The relation of nocturnal exposure to aircraft noise and aircraft noise–induced insomnia with blood pressure

Marta Rojek1,2, Wiktoria Wojciechowska1, Andrzej Januszewicz3, Danuta Czarnecka1, Paweł Skalski4, Marek Rajzer1
1 1st Department of Cardiology, Interventional Electrocardiology and Arterial Hypertension, Jagiellonian University Medical College, Kraków, Poland
2 Medical Faculty, Dresden University of Technology, Dresden, Germany
3 Department of Hypertension, National Institute of Cardiology, Warsaw, Poland
4 ukasiewicz Research Network—Institute of Aviation, Warsaw, Poland
DOI: 10.20452/pamw.15716
Published online: December 14, 2020.
Key words: aircraft noise, blood pressure profile, insomnia, noise annoyance, sleep disturbances
CCBYNCSACC BY-NC-SA 4.0

In this article
Abstract

Introduction: Nighttime environmental noise exposure leads to unconscious stress reactions and autonomic arousals.
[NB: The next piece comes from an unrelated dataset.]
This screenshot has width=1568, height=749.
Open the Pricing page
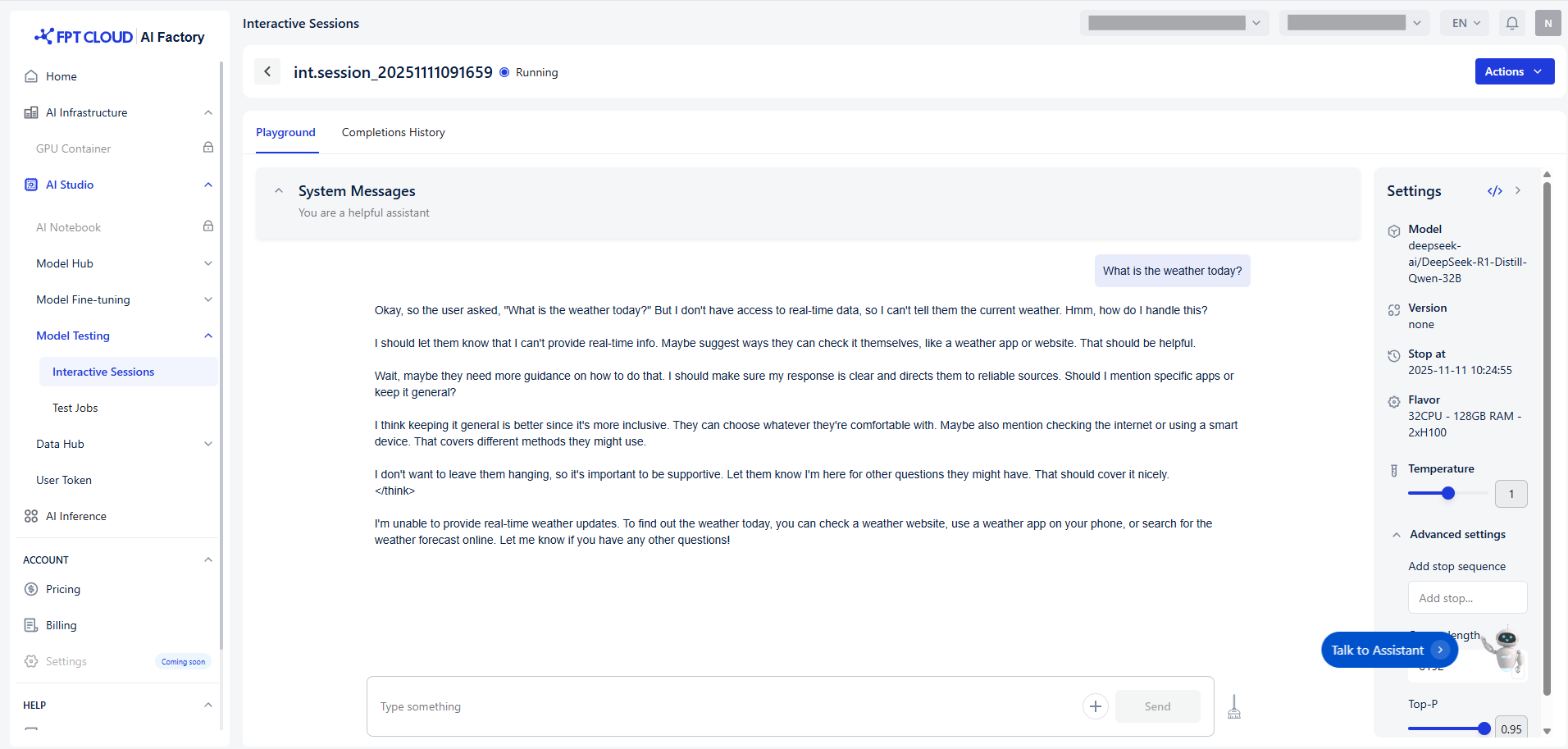coord(62,589)
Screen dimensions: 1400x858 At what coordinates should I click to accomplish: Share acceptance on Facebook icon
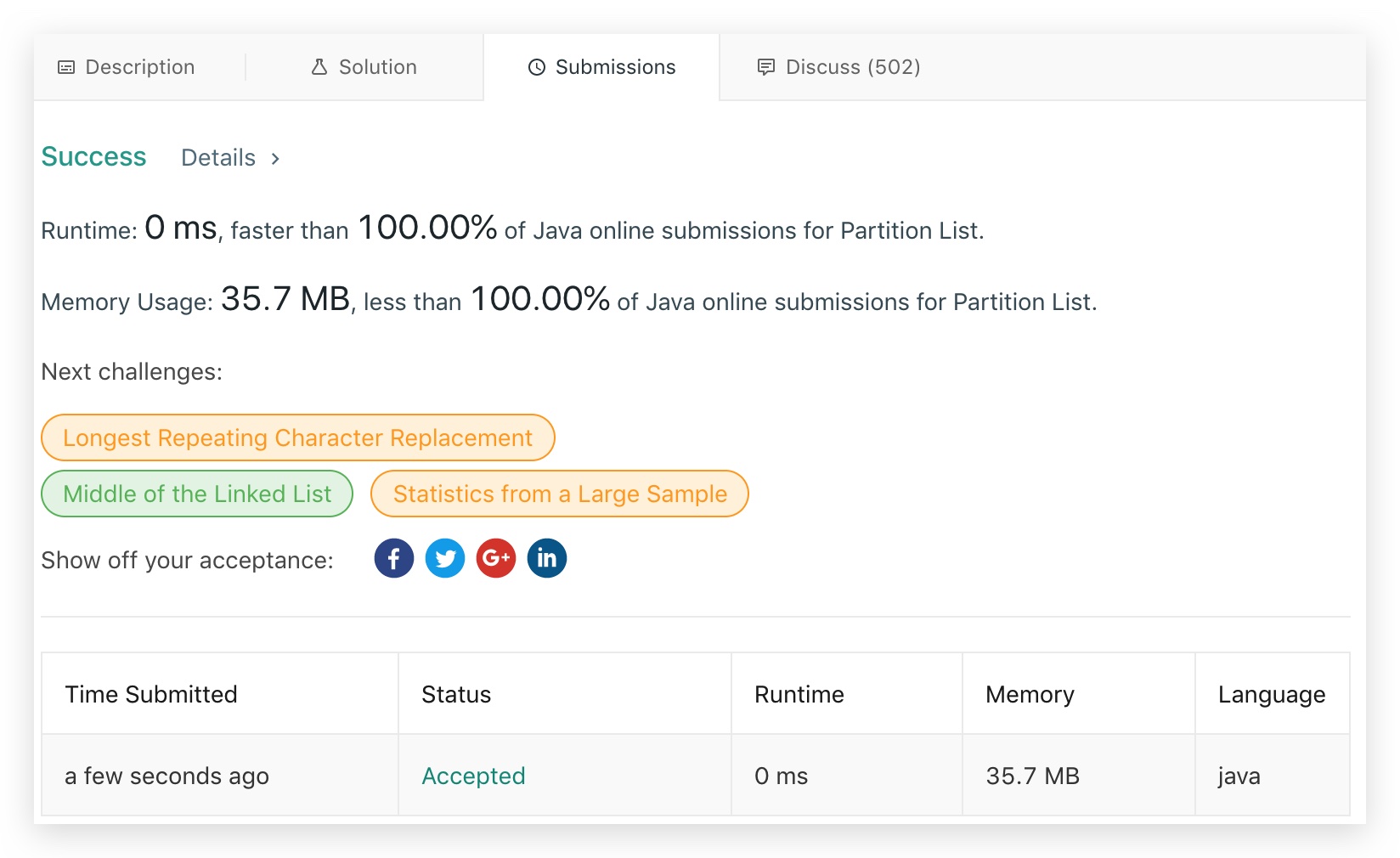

These may disturb overnight sleep and the diurnal blood pressure (BP) profile, contributing to an increased risk of developing hypertension.

Objectives: This study aimed to investigate the effects of chronic nighttime exposure to aviation noise on sleep disturbances and the relationship with annoyance and the BP profile.

Patients and methods: Based on acoustic maps, we selected 2 groups of normotensive participants: exposed (n = 48; mean age, 50.9 years; 29 women) and unexposed (n = 50; mean age, 49.7 years; 35 women) to nocturnal aircraft noise. We collected anthropometric and demographic data using a standardized questionnaire. Insomnia symptoms were evaluated using the Athens Insomnia Scale (AIS). In both study groups, we performed office BP measurements and 24‑hour ambulatory BP monitoring.

Results: Noise‑exposed participants showed distinctive sleep disturbances, higher AIS scores (4.3 vs 2.3; P = 0.01), and an increased insomnia risk (odds ratio, 2.62; P = 0.046). With increased noise annoyance, a higher AIS score was observed (PANOVA = 0.02). Noise‑exposed individuals had higher diastolic BP at night than those unexposed (64.6 mm Hg vs 61.7 mm Hg; P = 0.03). Insomnia among noise‑exposed participants resulted in higher 24‑hour (115.2 mm Hg vs 122.2 mm Hg; P = 0.03) and nighttime (103.7 mm Hg vs 112.2 mm Hg; P = 0.02) systolic BP. A significant interaction was noted between aircraft noise exposure and the AIS score. The association of the AIS score with 24‑hour systolic BP (P = 0.048) and pulse pressure (P = 0.04) was stronger in the exposed group.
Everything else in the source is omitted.